Introduction: Hereditary spastic paraplegias (HSPs) comprise a complex and heterogeneous group of neurological disorders. Although majority of cases of HSPs are due to genes involved in axonal growth or vesicular trafficking, there are genes involved in complex metabolic pathways that can cause HSP. Objective: To report a new hereditary metabolic cause of HSP in a Brazilian family caused by enzyme deficiency in β-1,4-N-acetyl-galactosaminyl transferase 1 (B4GALNT1), involved in ganglioside biosynthesis. Methods: After excluding the traditional inborn errors of metabolism (IEMs) associated with HSPs and molecular analysis of spastic paraplegia (SPG) 11 and SPG15 genes, whole exome sequencing was performed. All sequencing results were analyzed by the Genomes Management Application (GEM.app). Results: Mutations in the B4GALNT1 gene (in the SPG26 locus) were identified in all affected patients in the family; parents were heterozygous carriers of the mutation. Patients affected by this disease have early-onset spastic paresis, mild intellectual disability, cerebellar ataxia, strabismus, and some can develop psychiatric disturbance. Male hypogonadism was also noticed. Brain magnetic resonance imaging showed nonspecific white matter changes in older patients. Conclusion: Although there are many IEMs involved in the ganglioside catabolism presenting as neurodegenerative disorders, this enzyme deficiency is the second human disorder identified in the pathway of ganglioside biosynthesis, suggesting that other human diseases can be caused by metabolic errors leading to glycosphingolipid synthesis defect.

¹Pediatric Rheumatology, Pediatric Hospital, University of Pécs, Pécs, Hungary

²Villa Metabolica, Children’s Hospital, University Medical Center, Mainz, Germany

³Plexcera Therapeutics LLC, New York, NY, USA

⁴Mount Sinai School of Medicine, New York, NY, USA

Introduction: Farber disease is an ultrarare lysosomal storage disease (LSD) resulting from the inherited deficiency in acid ceramidase and the accumulation of ceramide. Ceramide is a proinflammatory and proapoptotic lipid implicated in the pathogenesis of cartilage disorders. Farber has a heterogeneous presentation ranging from a severe phenotype with respiratory and central nervous system (CNS) involvement with an average life expectancy of <2 years, to a moderate phenotype typically including joint swelling, subcutaneous nodules, contractures, and pain. Awareness of Farber disease is limited due to its rarity, and moderate cases might be initially considered to be juvenile idiopathic arthritis (JIA) or another LSD such as mucopolysaccharidosis (MPS).

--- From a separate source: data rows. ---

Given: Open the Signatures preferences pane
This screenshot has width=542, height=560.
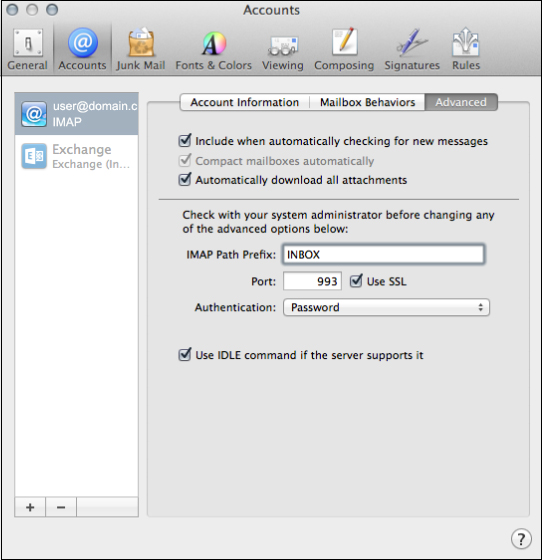Looking at the screenshot, I should tap(412, 49).
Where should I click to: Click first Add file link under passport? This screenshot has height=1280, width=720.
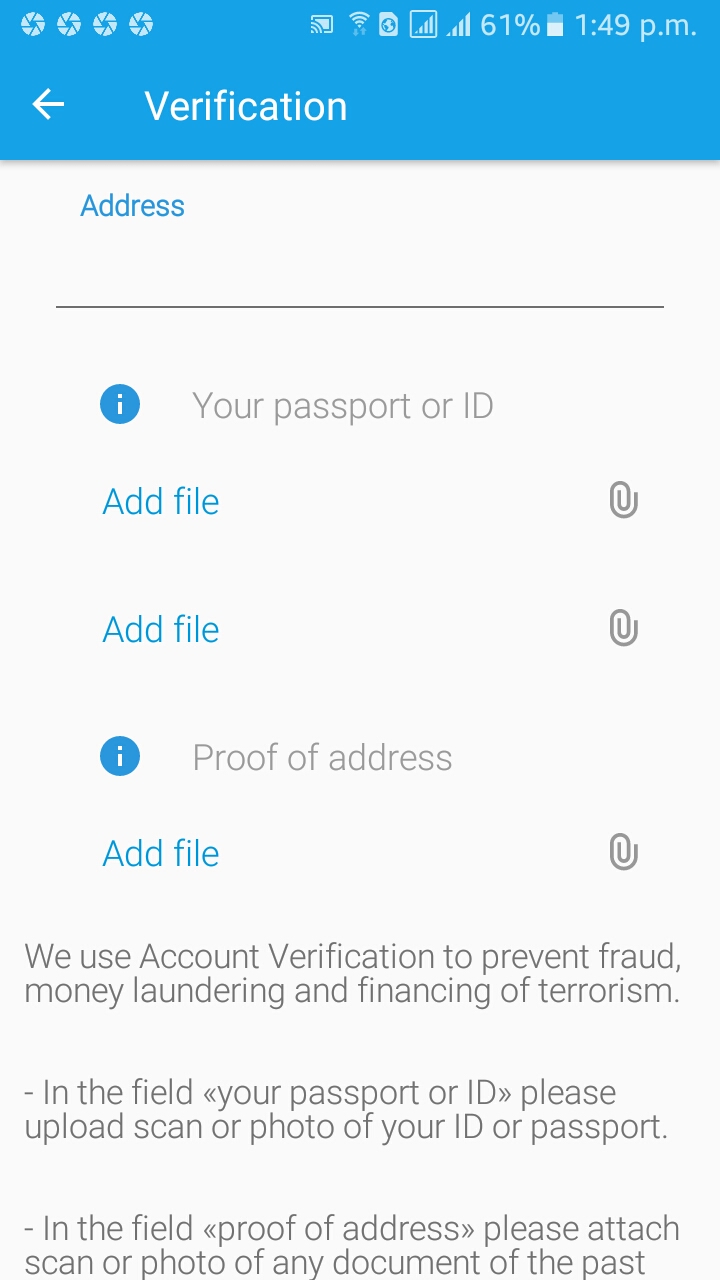(161, 501)
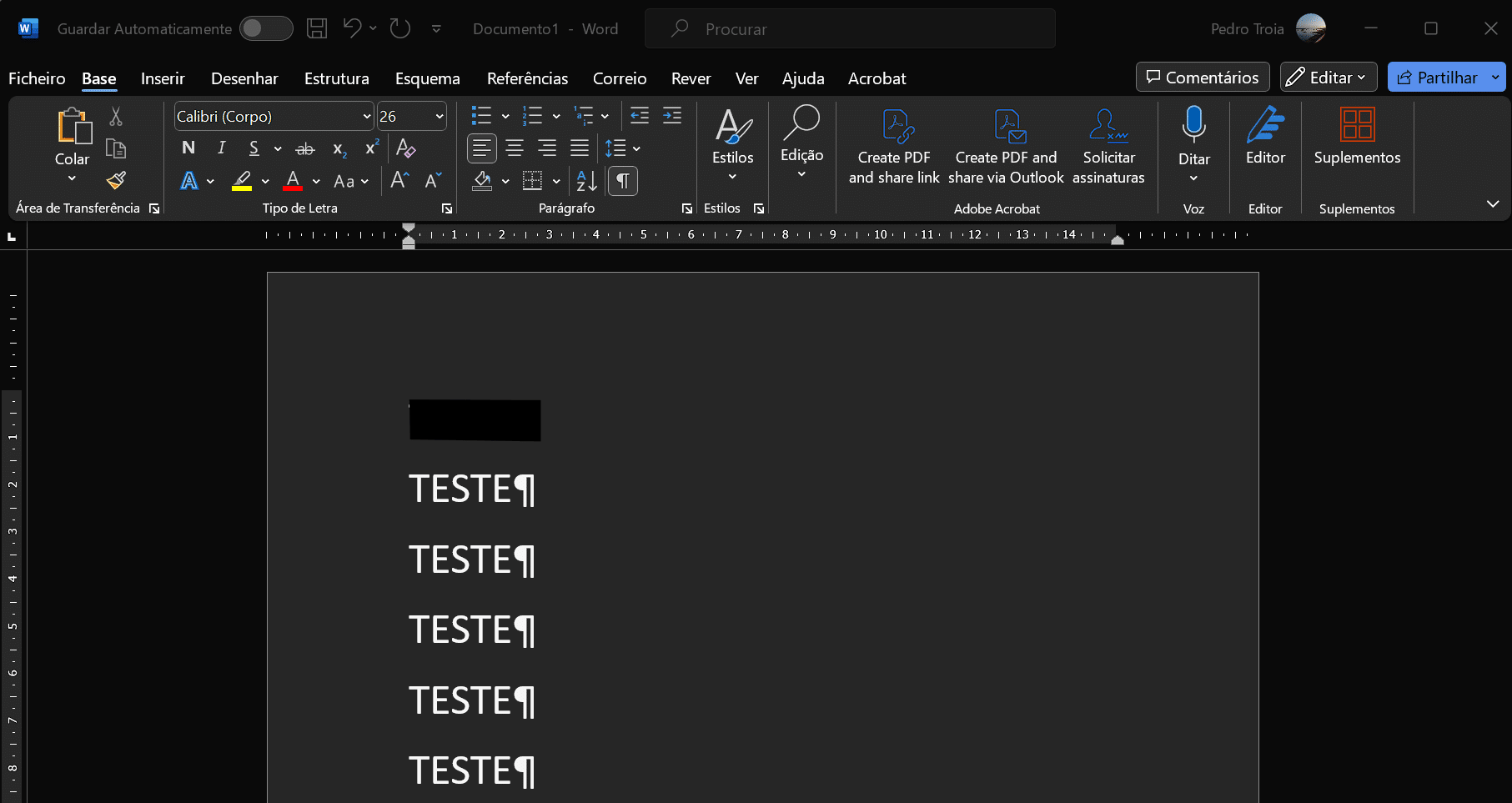The width and height of the screenshot is (1512, 803).
Task: Toggle paragraph marks display button
Action: click(x=623, y=181)
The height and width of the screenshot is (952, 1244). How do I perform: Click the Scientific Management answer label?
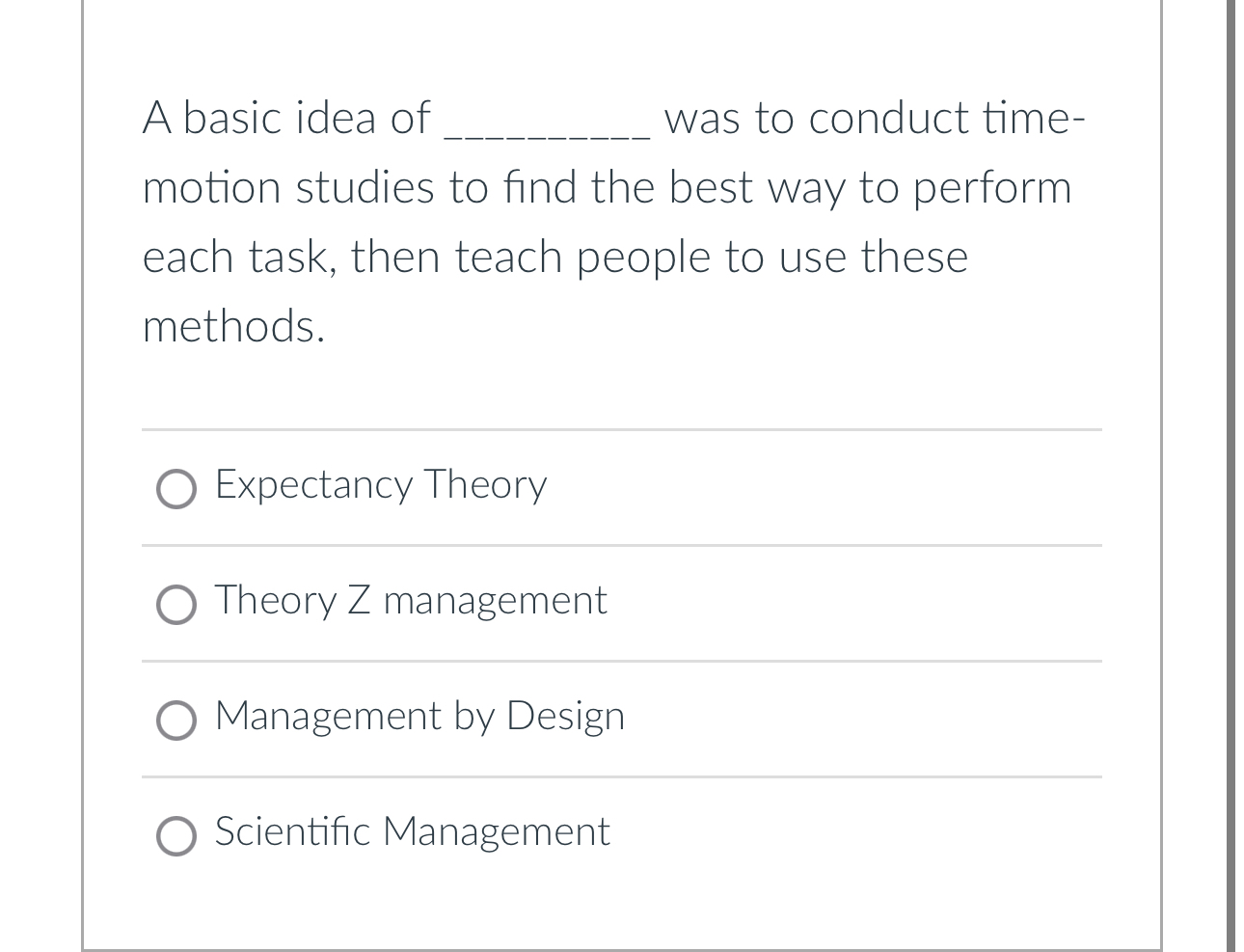[x=412, y=831]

Methods: To test the hypothesis that moderate Farber disease has been diagnosed as JIA in practice, we conducted a literature search for moderate Farber disease case studies, defined as reaching >2 years of age without organomegaly or CNS involvement. We have additionally developed a targeted clinical questionnaire, and diagnostic code-based patient selection method to better assess the prevalence of Farber disease among children with polyarticular joint disease. Results: Of the 84 unique articles and 35 Farber disease case studies, 40% described patients with moderate disease (36% initially diagnosed with JIA). Conclusion: Moderate Farber cases may be diagnosed as JIA or an attenuated form of MPS due to primary involvement of the joints and connective tissue. Differential diagnosis can be made by accounting for the comparatively early-onset, progressive symmetric arthritis, presence of subcutaneous nodules, and an unusual, hoarse cry or voice in patients with Farber disease. Acid ceramidase enzyme therapy (recombinant human acid ceramidase) is currently under development and is expected to enter clinical trials in 2015. Screening of the population of children with symmetric joint contractures and/or arthritis for other symptoms of Farber disease will hopefully reveal patients who then can benefit from disease-specific care and treatment.